Jesus read their minds, and said-
Why do you cherish wicked thoughts in your hearts?
(Matthew 9:4)
Although Our Lord had a specific audience when He asked this question it is as apposite for us now as it was for them then. There is no record of them attempting an answer but I think it is possible for us to do so. The key words to think about, it seems to me, are 'cherish' and 'hearts'
The thoughts which we hold in the fully conscious part of our minds are open to be comprehensively analysed by our Reason. That is, we can examine them from all angles and consider their rightness or wrongness, their fitness for purpose. New ideas are easy to treat in this fashion, older ideas, which have become habitual, are more difficult to see fully because we have ceased being aware that they are ideas. Nonetheless, even with them, searching self-examination allows for their flaws to be spotted and corrected if we have the courage or imagination to do so.
This is not so with the thoughts of the heart. These exist in part below the level of our awareness, we know the conclusions but the process that led to those conclusions being reached is hidden from us. They cannot then be fully examined by Reason but they can powerfully influence what we do and say. The concealed root for many of our heart-thoughts is what Buddhists call desire and Christians lust. Although this last word is usually associated with sex nowadays it really means a strong want or longing for something attainable in this material world. When our lust for something is attached to our will so that we both desire and seek to obtain that something then our heart gives birth to its thoughts.
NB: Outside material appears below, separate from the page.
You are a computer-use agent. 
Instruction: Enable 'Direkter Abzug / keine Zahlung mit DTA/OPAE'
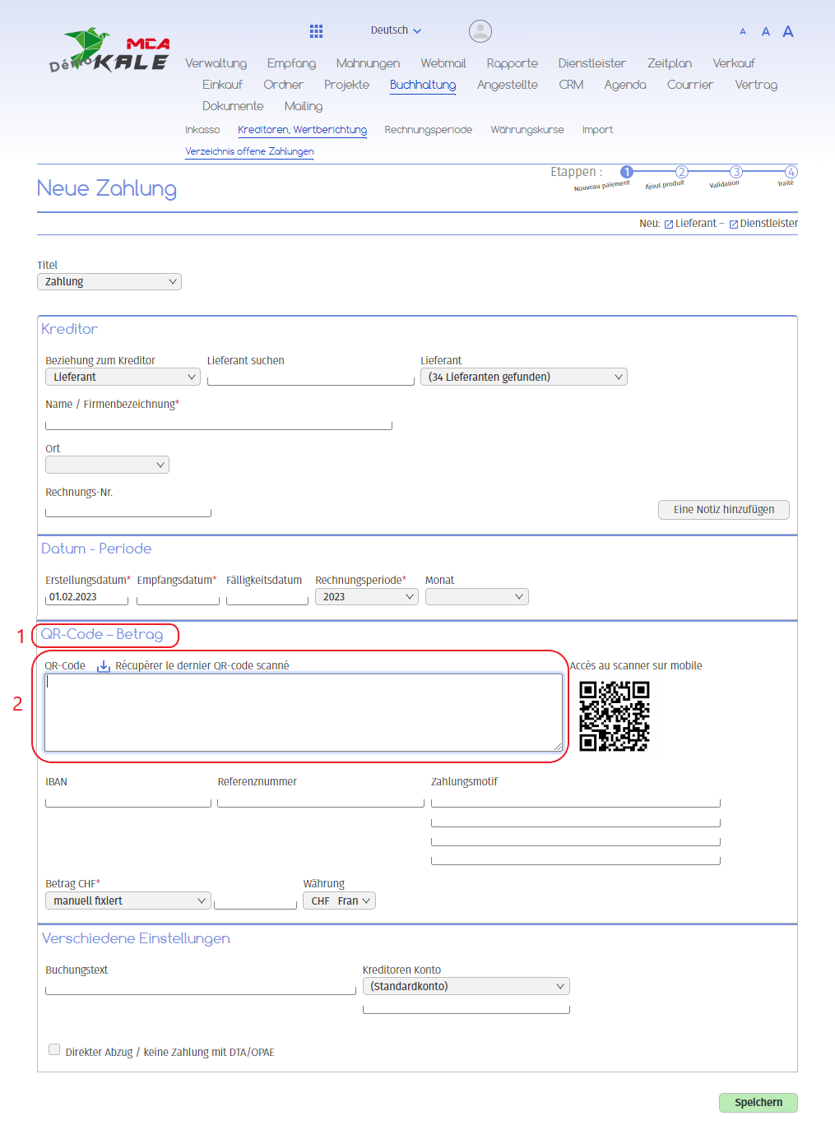[54, 1049]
We can be said to cherish them when we hug them close to ourselves despite the warning which we receive from Reason. Which is to say, because our heart-thoughts are linked to an insatiable lust and a fixed will they constantly present themselves before us (and others) as the wellspring for our actions in the world. To the extent that they do so we can apply our Reason to them and notice their wicked origins and outcomes. Yet Reason alone is powerless to defeat them because, as the Christ noted, we cherish them so.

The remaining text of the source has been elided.